9月13日に開幕の東京六大学野球2025秋季リーグ戦も、残すは最終第8週・早慶戦のみ。東大・立大から勝ち点を獲得し、5勝6敗1分、勝ち点2で現在5位の慶大は、11月1日・2日に5勝5敗、勝ち点2で現在2位の早大と戦う。伝統の一戦を直前に控え、気迫をみなぎらせる選手たちにインタビューを行いました!今回は竹田一遥(環1・聖光学院)です!(このインタビューは10月25日に対面で実施しました)
――リーグ戦での個人、チームの調子は
まず自分は、リーグ戦が始まるまで全く試合に出ることは考えていなかったので、試合に出場すること自体もびっくりしているんですけど、やっぱり1年生の中で4年生と最後のシーズン戦えるっていうのはすごくありがたいことだなっていう風に思っていて。チームとしては苦しいシーズンではあるんですけど、東大、立大と勝ち点取れているってところで、そこからどんどん上がっていくのが慶應だと思っていて。終盤の巻き返しは早慶戦も含めて自分たちの持ち味でもあるので、上り調子なんじゃないかなと思います。
――背番号をもらった時の心境について
春ももらってはいたんですけど、秋は試合に出られるかもしれないっていう手応えはあったので、春はうれしいという気持ちだったんですけど、秋は自分がやらなきゃいけないと覚悟を決める部分があって。やっぱり自分が出ることで、出られない先輩方もいるので、その分自分がチームの代表として本当に恥じないプレーをしなければいけないなっていう覚悟が決まったかなと思います。
――リーグ戦に出場するという自信はあったか
自分は自信がずっとあるタイプじゃなくて、心配性なところがあるんですね。逆に背番号をもらったことで試合に出る可能性もあるので、その分練習には身が入ったかなと。
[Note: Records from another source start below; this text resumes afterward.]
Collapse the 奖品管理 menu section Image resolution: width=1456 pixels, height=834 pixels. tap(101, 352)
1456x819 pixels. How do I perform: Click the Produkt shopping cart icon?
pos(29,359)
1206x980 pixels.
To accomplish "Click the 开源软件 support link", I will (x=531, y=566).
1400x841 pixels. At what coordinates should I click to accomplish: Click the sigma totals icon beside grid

――法大2回戦でリーグ戦初スタメン。その時を振り返って
まず、試合の直前にそれを言われたんです。びっくりしたっていうのが1番なんですけど、今泉(将、商4・慶應)さんとかから励ましていただいたので、もう出るからにはやらなきゃいけないなと思いました。自分は小さくなってしまうタイプではないので、もうどんどん攻めていこうという気持ちでした。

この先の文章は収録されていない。